>>

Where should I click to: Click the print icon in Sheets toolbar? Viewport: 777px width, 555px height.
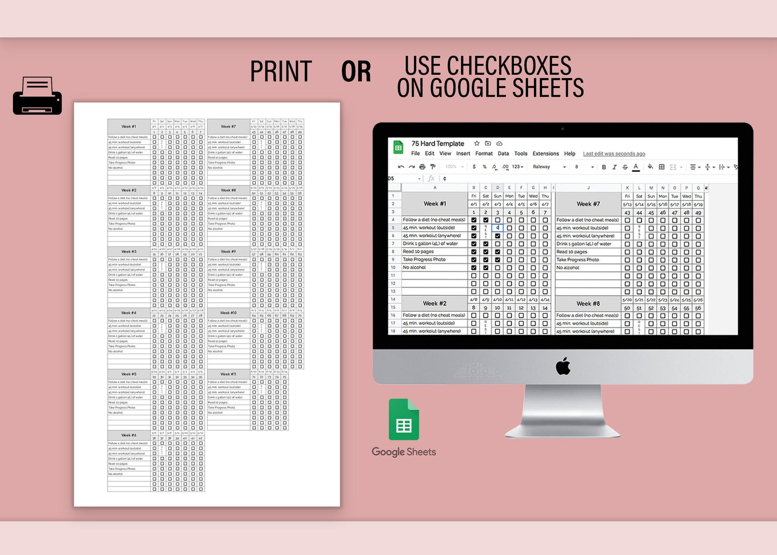(x=422, y=167)
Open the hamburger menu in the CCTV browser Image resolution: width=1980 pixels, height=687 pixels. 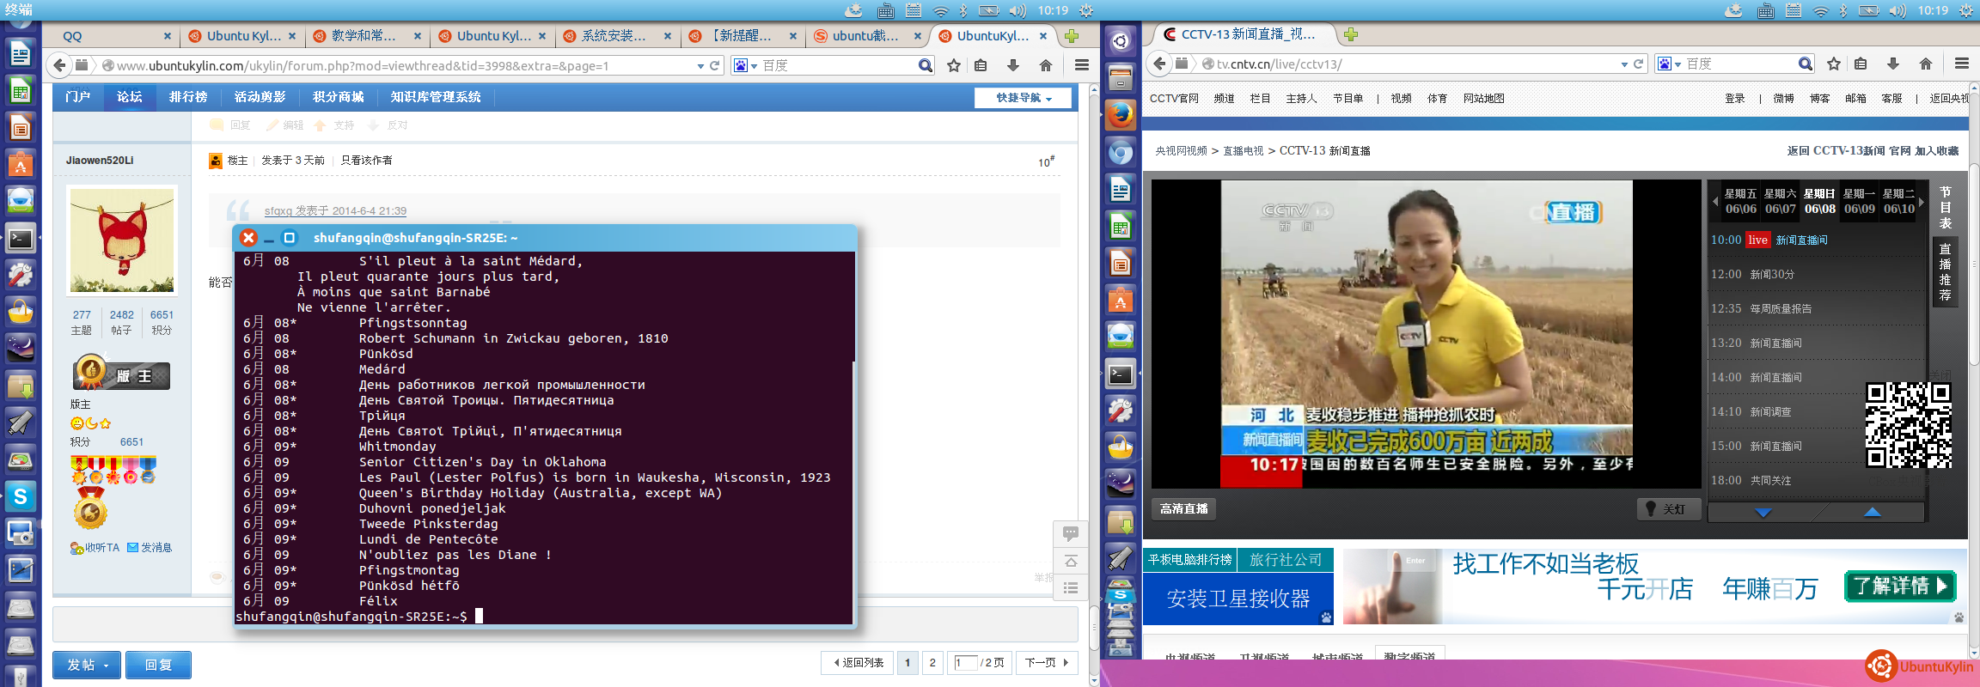[x=1961, y=64]
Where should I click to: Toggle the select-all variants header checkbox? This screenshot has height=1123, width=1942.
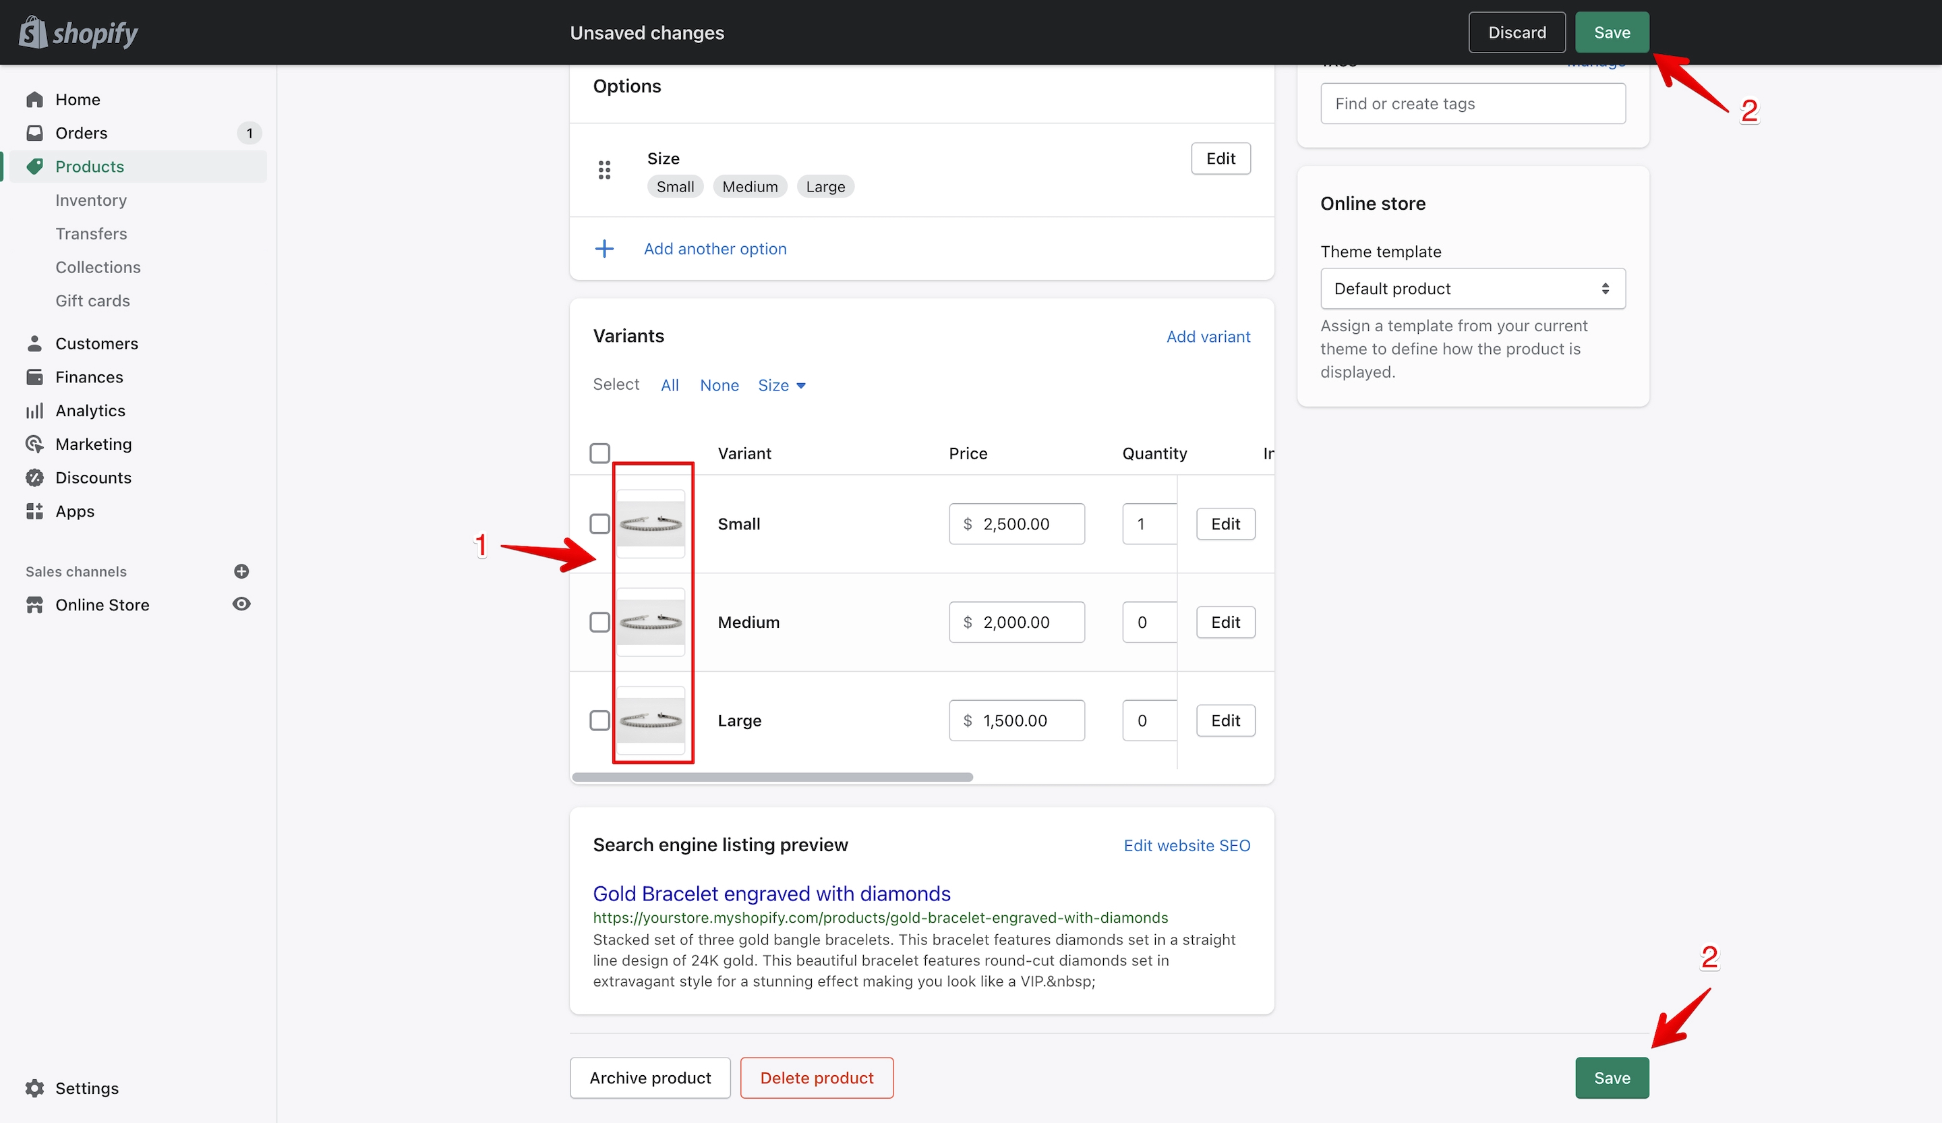point(600,452)
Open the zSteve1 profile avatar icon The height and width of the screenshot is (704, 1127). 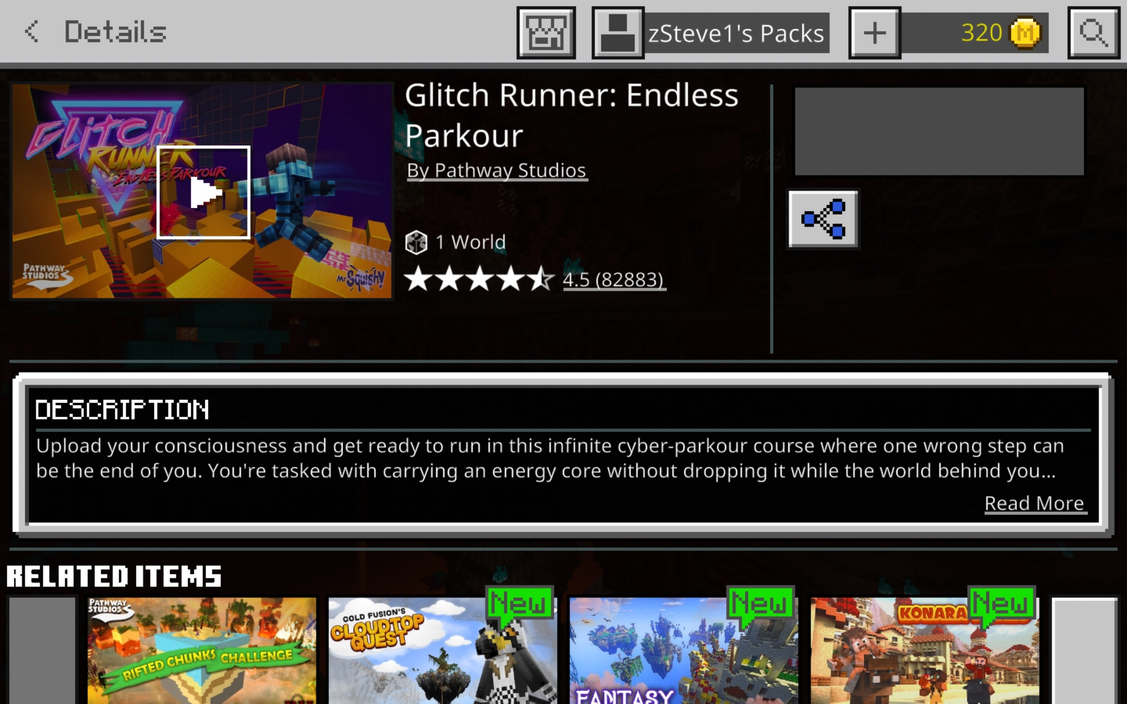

<<

*YOUR OBJECTIVE*. What you print must be exactly the lines from the one containing "Where should I click to: Toggle" through the last line of the material, and no pictures.

*YOUR SOLUTION*.
Where should I click to: Toggle the select-all variants header checkbox? This screenshot has height=1123, width=1942.
point(600,452)
Open the zSteve1 profile avatar icon The height and width of the screenshot is (704, 1127). 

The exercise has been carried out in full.